Cox once compromised with Democrats (after they almost toppled his leadership in 2017) to bring Medicaid to the state, and he’s the only candidate who confesses to acknowledging that Biden won the White House legitimately. In this race, though, he’s promising to “go further” to restrict voting in Virginia than Georgia did in March. With their business backgrounds, Snyder and Youngkin might have chosen a path to the nomination more welcoming to the suburbanites who’ve abandoned Virginia’s GOP over the past decade. (I dunno—remember when Republicans talked about job creation?)

But they did not. Although Snyder ran for lieutenant governor in 2013 lamenting the GOP’s ideological shrinkage “from big tent to pup tent,” he’s now pitching a pup tent, albeit a very expensive one. With his money and influence within the Virginia Republican Party, Snyder is widely viewed as the driver of this year’s convoluted convention gambit. According to NBC’s Alex Seitz-Wald, the Virginia Republican Party discovered it didn’t have its own lawyer when its hired legal counsel, in the middle of this muck, confessed that he’d gone to work for Snyder. Meanwhile, Glenn Youngkin has no policy page on his website; his signature policy is his so-called “election integrity” plan.

It almost makes a lady journalist root for Chase, scary as she is. In a seven-way GOP primary election, among voters to whom Trump’s word is still gospel, Chase could conceivably have won, Virginia folks told me. With this dizzy, elaborate gambit of a “nominating convention,” and all of its weird wrinkles— did I mention that there are also city and county “weighting” requirements for vote counting?—she probably can’t win. But nobody knows.

Meanwhile, Chase is telling her supporters not to believe whatever Republican leaders put out claiming who’s won. “DO NOT TRUST THE PARTY TO DELIVER ACCURATE RESULTS,” she said in an e-mail to backers that was obtained by NBC News. “Who should you go to for the proper results? Me and my campaign! My campaign will be monitoring the voting and data entry on election night. If they are accurate, we will tell you. If they are not, I will be prepared to sue in court to force a public count.”

I assume Chase is talking to Rudy Giuliani right now—if he’s not too busy talking to his own lawyers.

When you’re all in for “election integrity,” perhaps this is the kind of plan you devise: one where about 2.5 percent of the 2 million Virginians who voted for Trump get to participate this time around. Imagine what they’d do if they were trying to keep the wrong kind of Democrats from voting.
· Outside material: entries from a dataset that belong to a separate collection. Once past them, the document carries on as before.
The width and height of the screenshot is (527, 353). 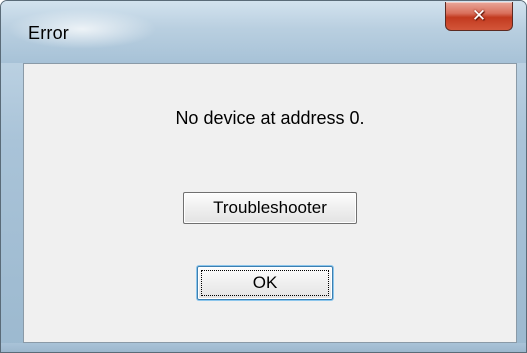 I want to click on close-icon: ✕, so click(x=479, y=16).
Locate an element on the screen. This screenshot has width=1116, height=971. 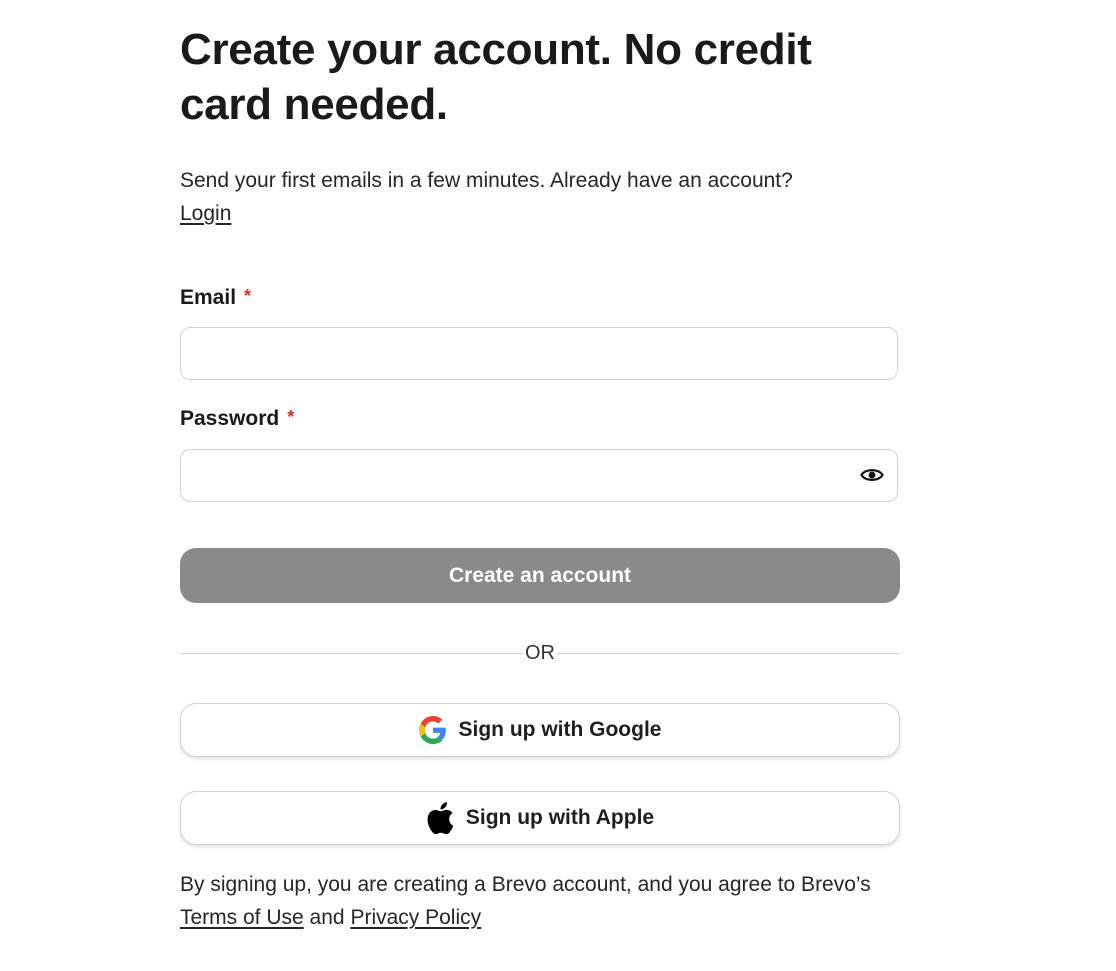
google-signup-button: Sign up with Google is located at coordinates (540, 730).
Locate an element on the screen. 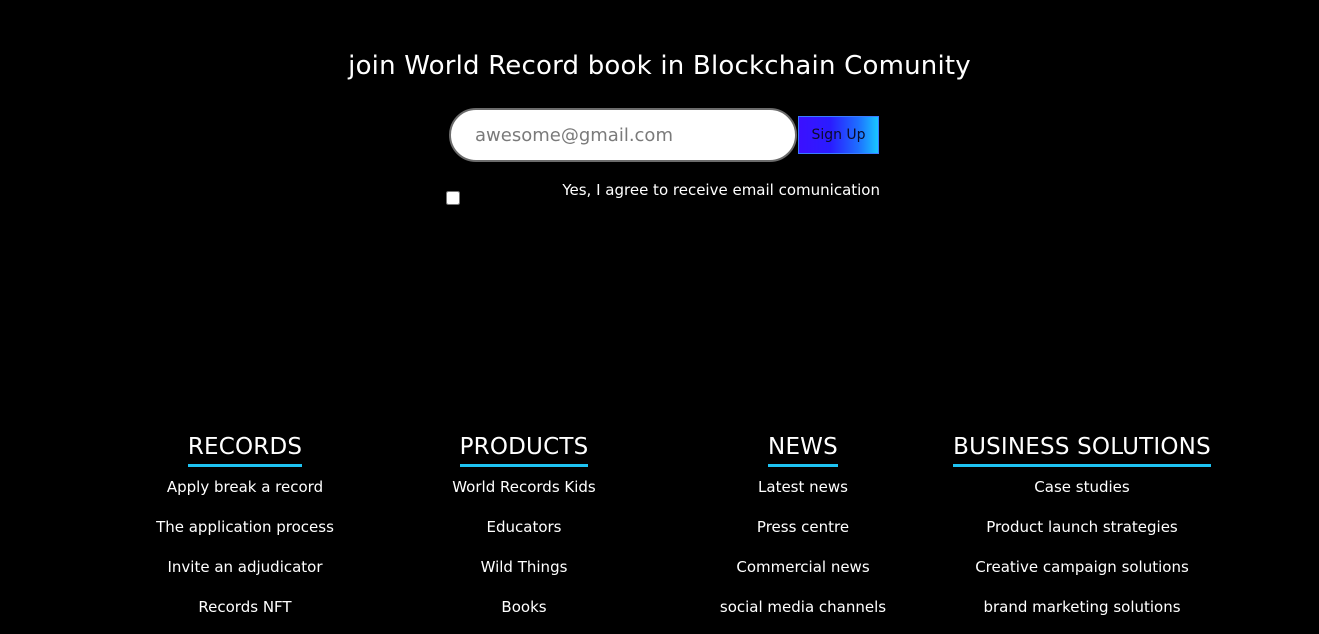  footer-link-press-centre: Press centre is located at coordinates (803, 527).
The thing is, if the 37 mini-conventions gambit is really about boxing out Chase, it’s been a failure. The top contenders are running as Chase-lite; even if she loses, the winner will beg for her endorsement, and backing from her supporters. In trying to sideline Chase, they’ve become more like her.
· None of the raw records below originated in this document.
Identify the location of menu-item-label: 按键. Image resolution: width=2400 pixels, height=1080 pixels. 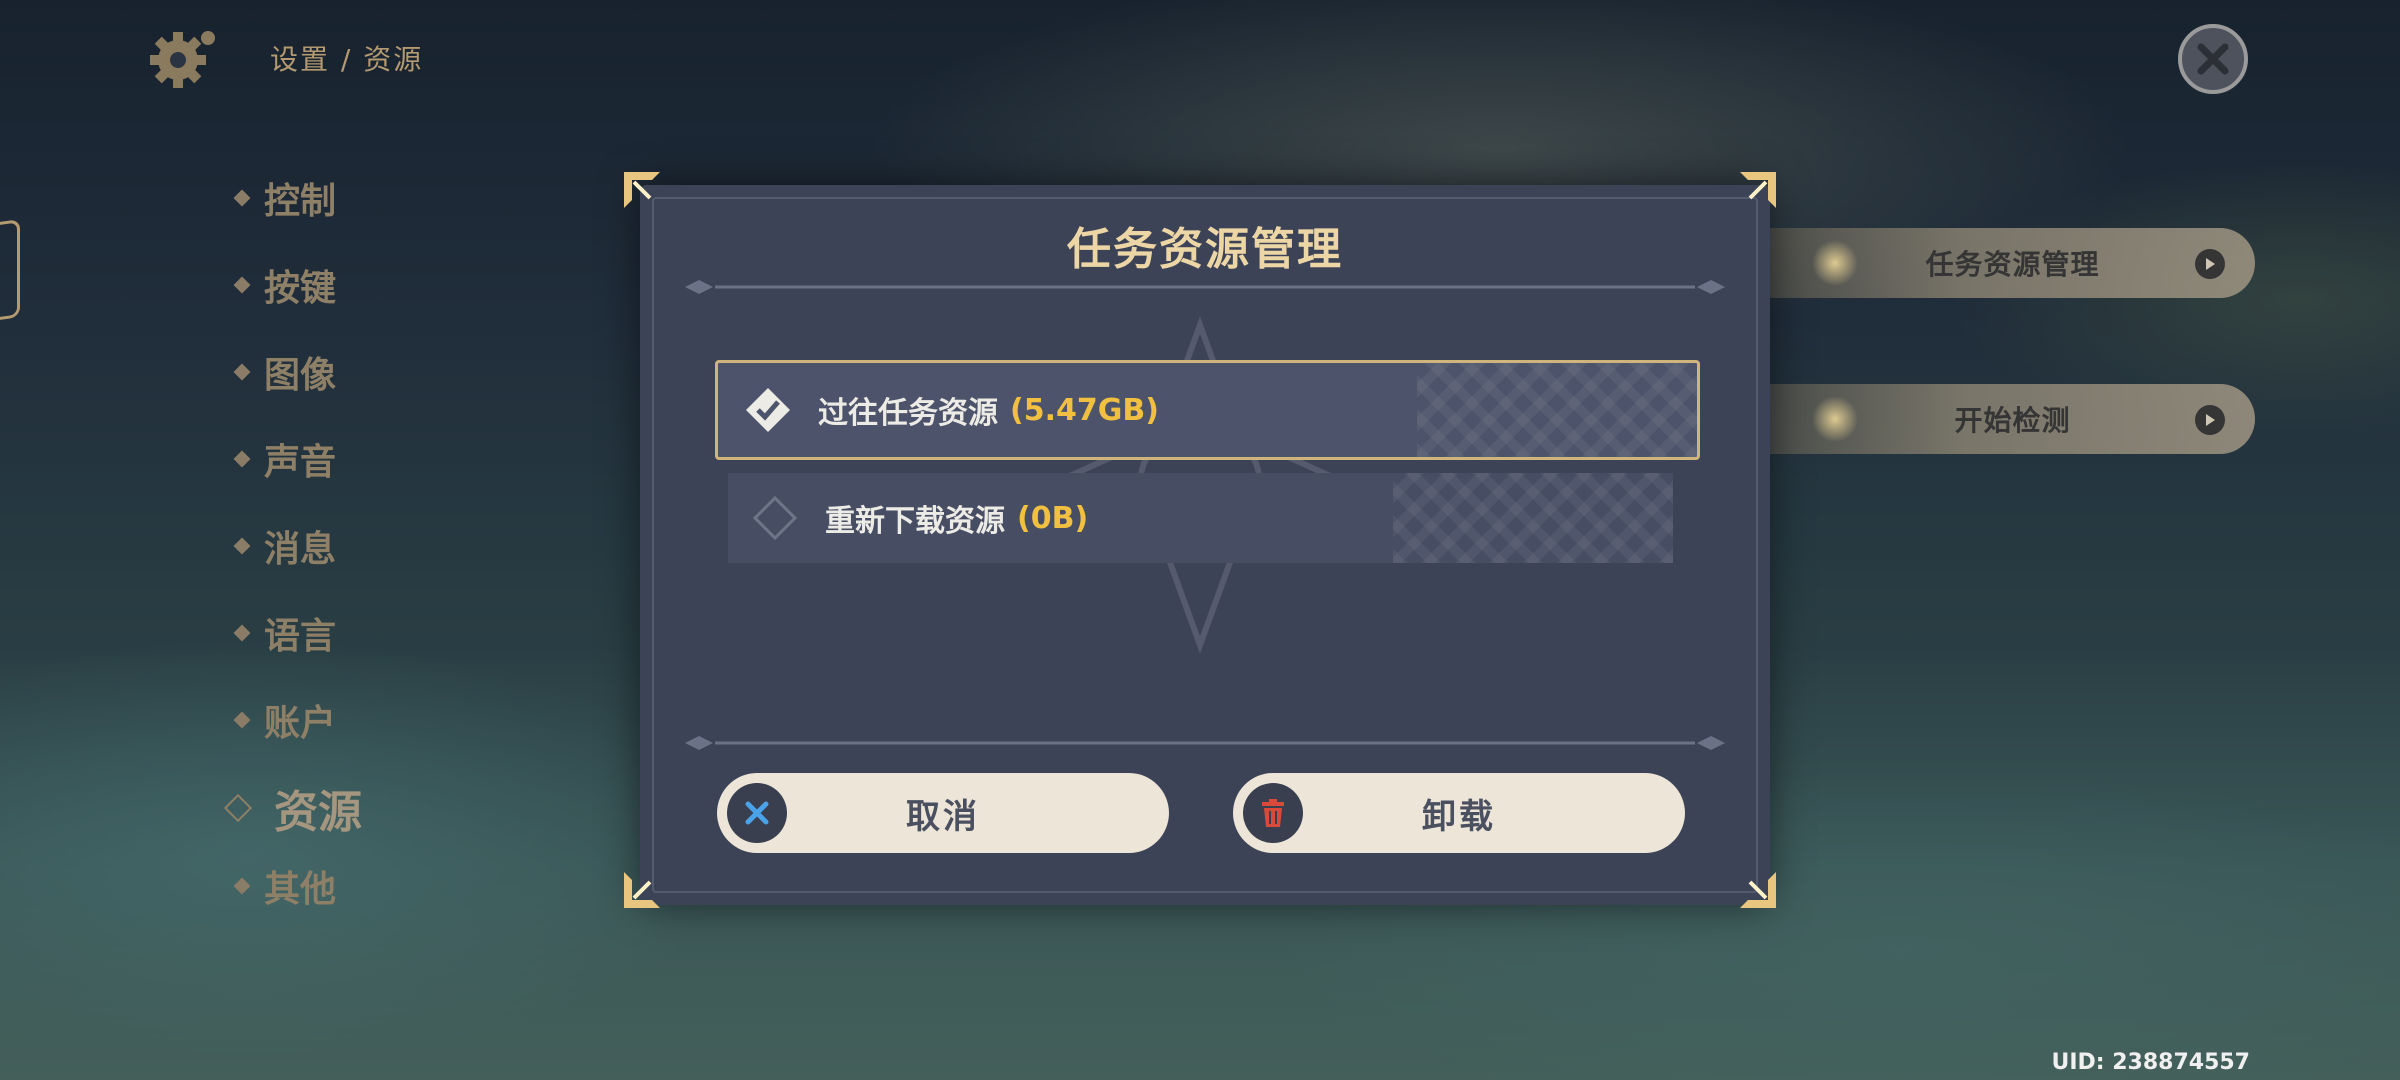
(300, 288).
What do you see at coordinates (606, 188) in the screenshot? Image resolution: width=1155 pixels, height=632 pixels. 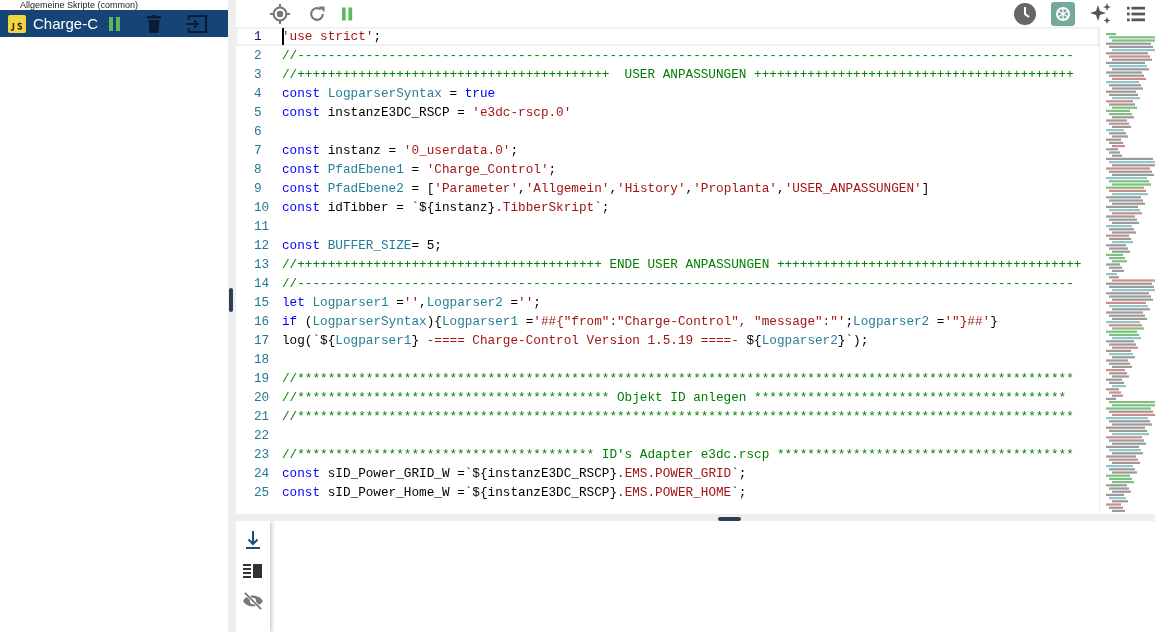 I see `code-line: const PfadEbene2 = ['Parameter','Allgemein','History','Proplanta','USER_ANPASSUNGEN']` at bounding box center [606, 188].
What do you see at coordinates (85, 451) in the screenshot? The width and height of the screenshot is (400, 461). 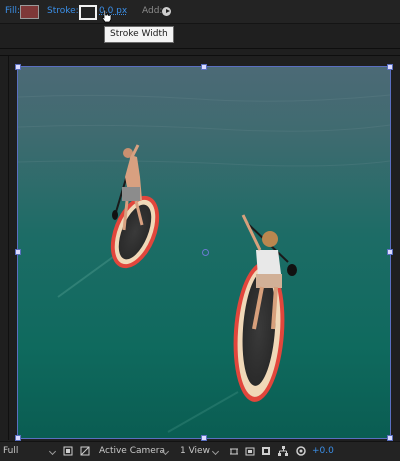 I see `transparency-grid-icon` at bounding box center [85, 451].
As Democrats appear to be coalescing behind the candidacy of former governor Terry McAuliffe, against a field that offers two stellar black women candidates, one progressive, one liberal, a Democratic Socialist, and the scandal-scarred lieutenant governor, it’s hard not to notice that both parties are looking backward. But for Democrats at least, backward lies victory; Republicans haven’t won a statewide race since 2009. The GOP’s 37-stage primary palooza is not likely to change that.